• [Description of the task] Copy word for word the lines of the material starting with the line containing "coordinates (188, 354)." and going on through the line containing "coordinates (38, 307).", both included.

• [Data to use]
^^^^^^^^

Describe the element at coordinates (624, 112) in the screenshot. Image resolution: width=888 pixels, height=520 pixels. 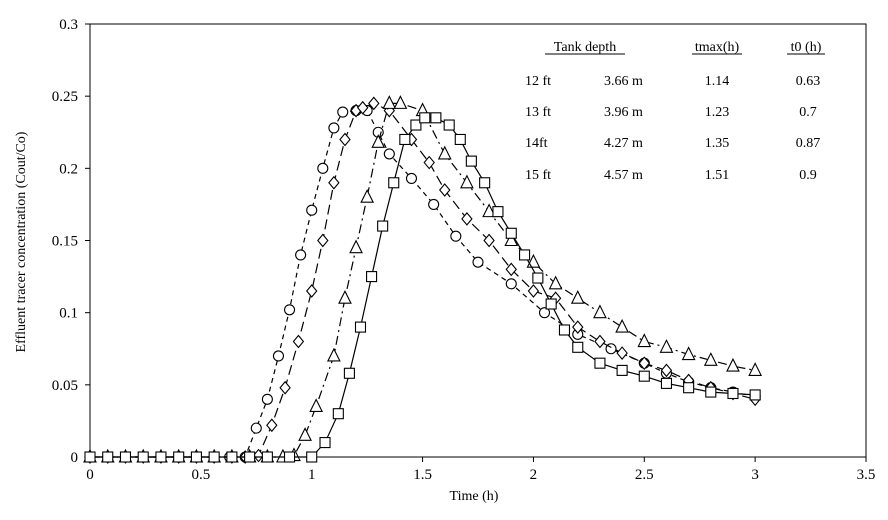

^^^^^^^^

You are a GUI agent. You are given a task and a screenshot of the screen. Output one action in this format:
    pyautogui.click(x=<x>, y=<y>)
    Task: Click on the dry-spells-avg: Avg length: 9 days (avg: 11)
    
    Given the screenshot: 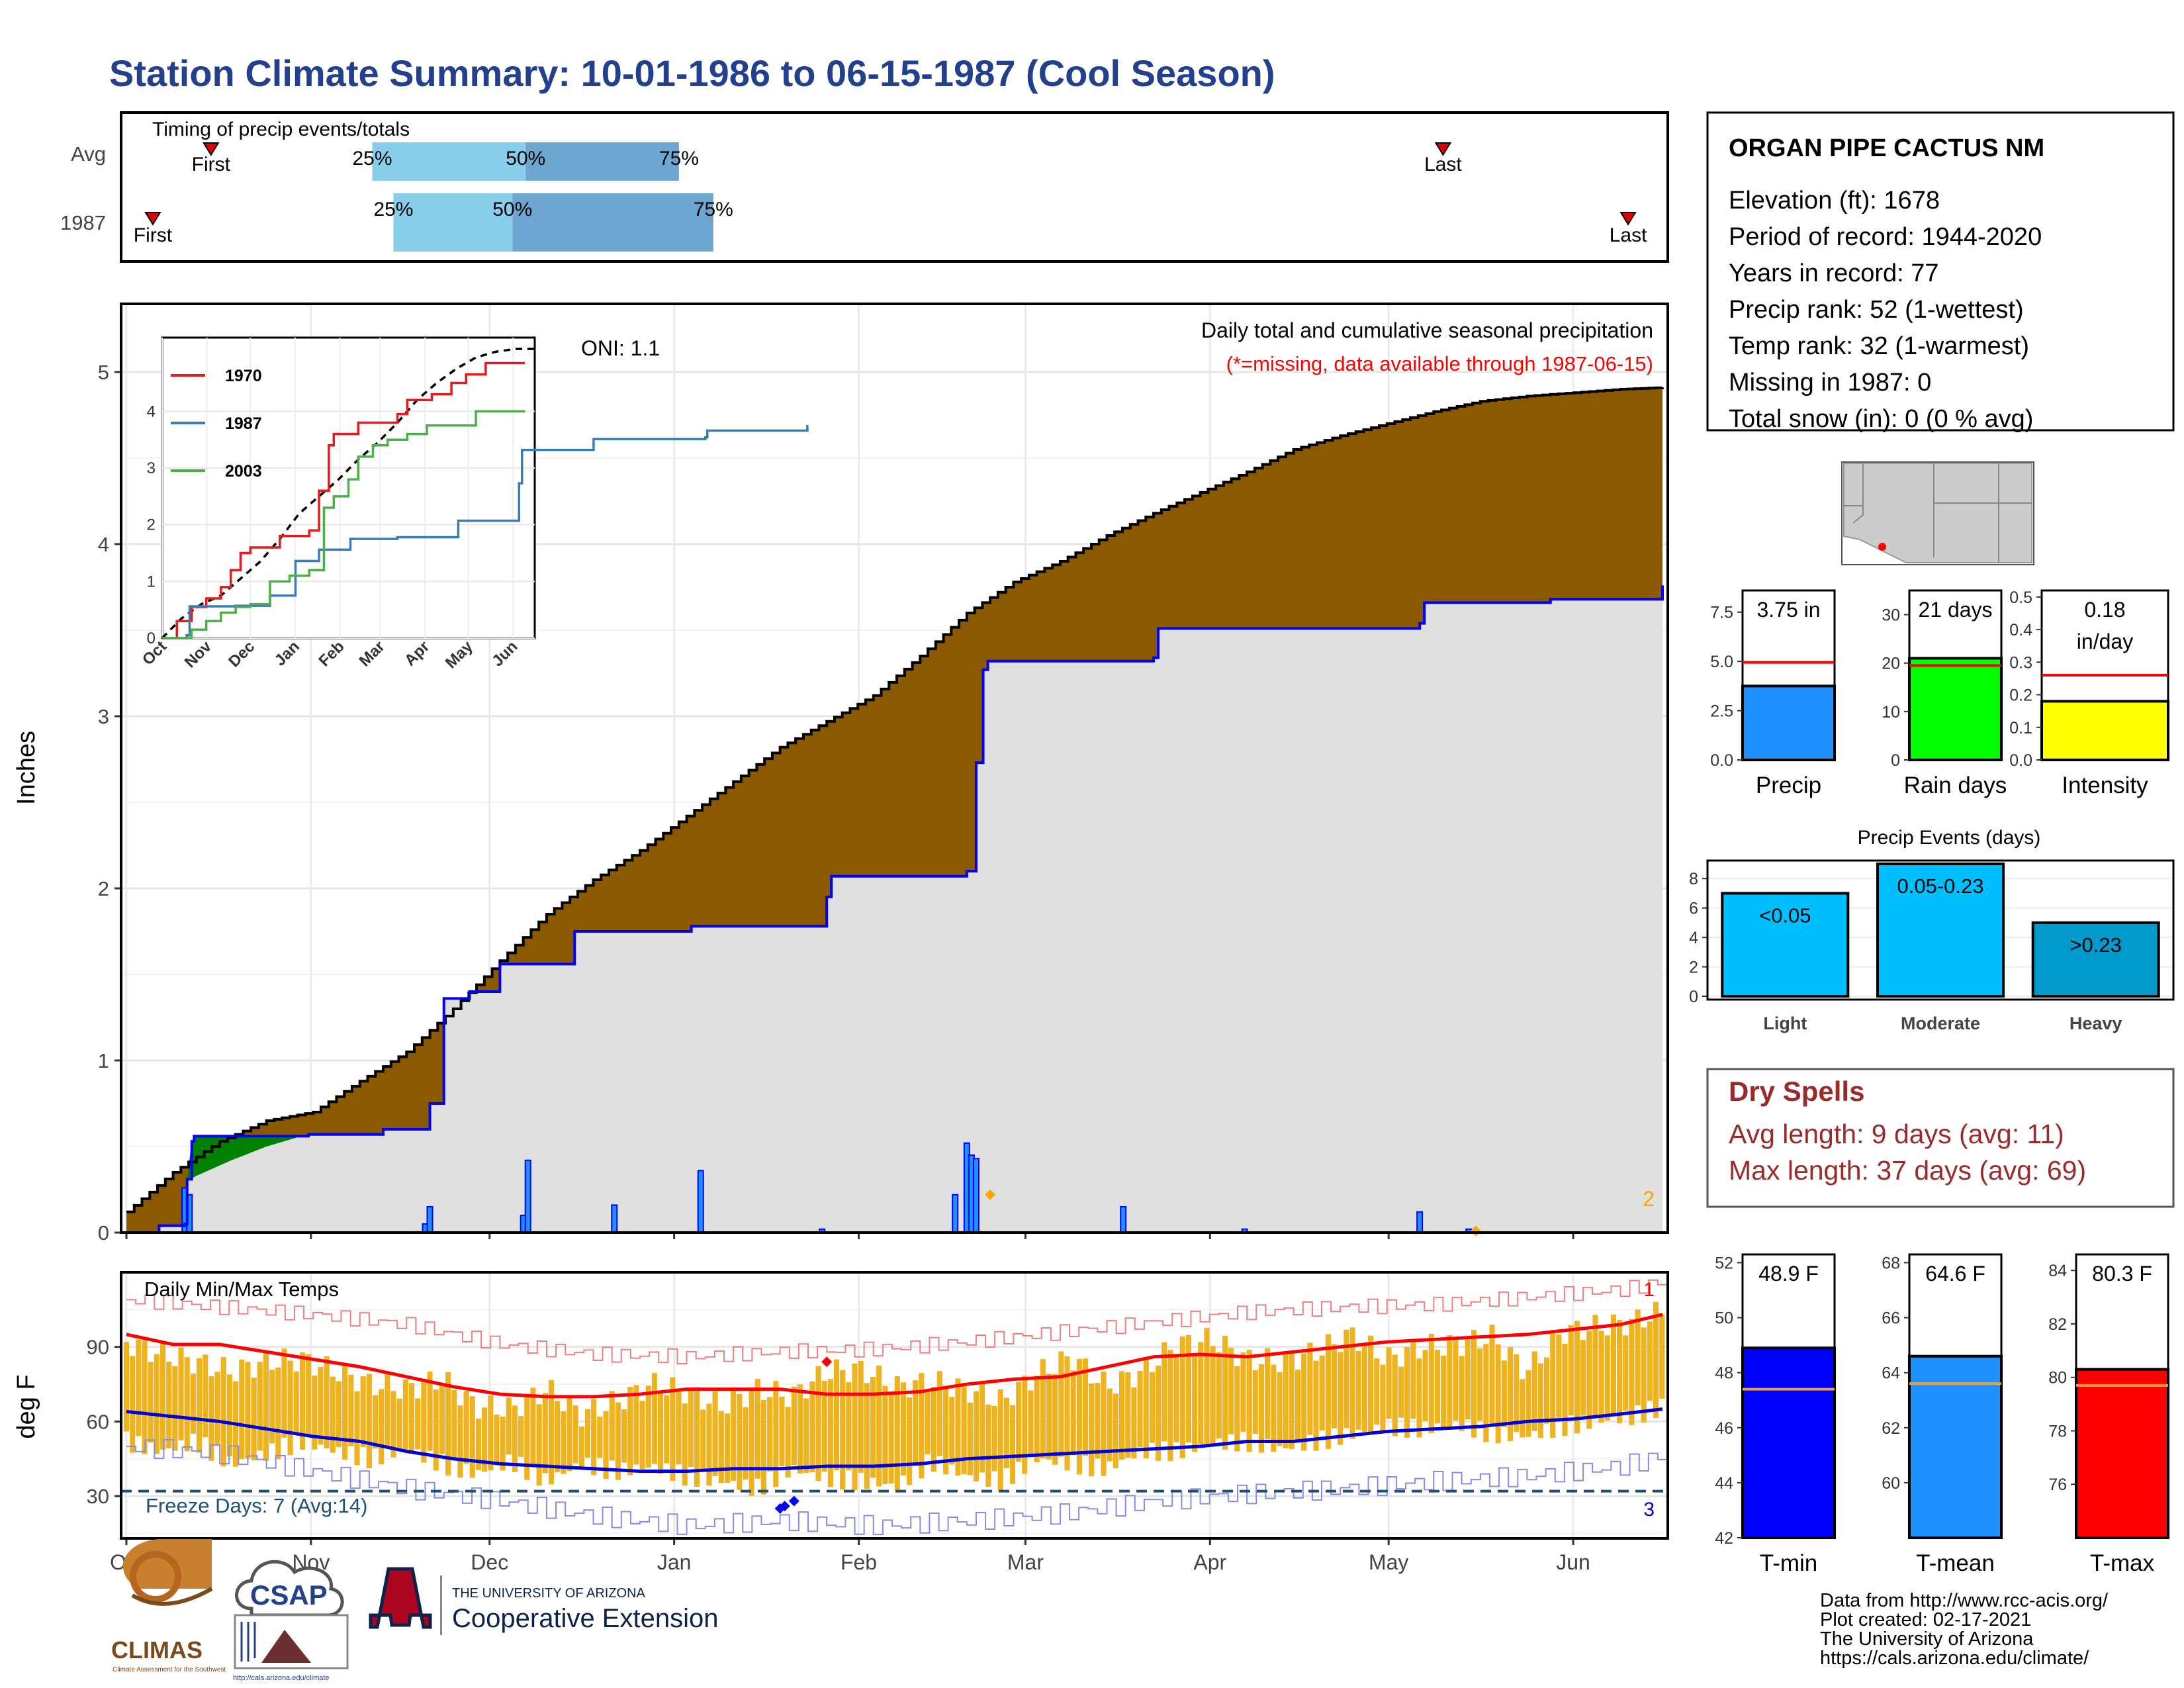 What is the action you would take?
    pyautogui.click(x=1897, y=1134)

^^^^^^^^

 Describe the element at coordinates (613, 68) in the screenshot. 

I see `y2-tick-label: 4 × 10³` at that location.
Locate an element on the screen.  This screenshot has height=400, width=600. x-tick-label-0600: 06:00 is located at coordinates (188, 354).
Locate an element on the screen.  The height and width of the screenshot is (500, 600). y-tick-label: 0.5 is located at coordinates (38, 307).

^^^^^^^^

• [Exercise solution]
Locate an element on the screen.  This screenshot has height=400, width=600. x-tick-label-0600: 06:00 is located at coordinates (188, 354).
Locate an element on the screen.  The height and width of the screenshot is (500, 600). y-tick-label: 0.5 is located at coordinates (38, 307).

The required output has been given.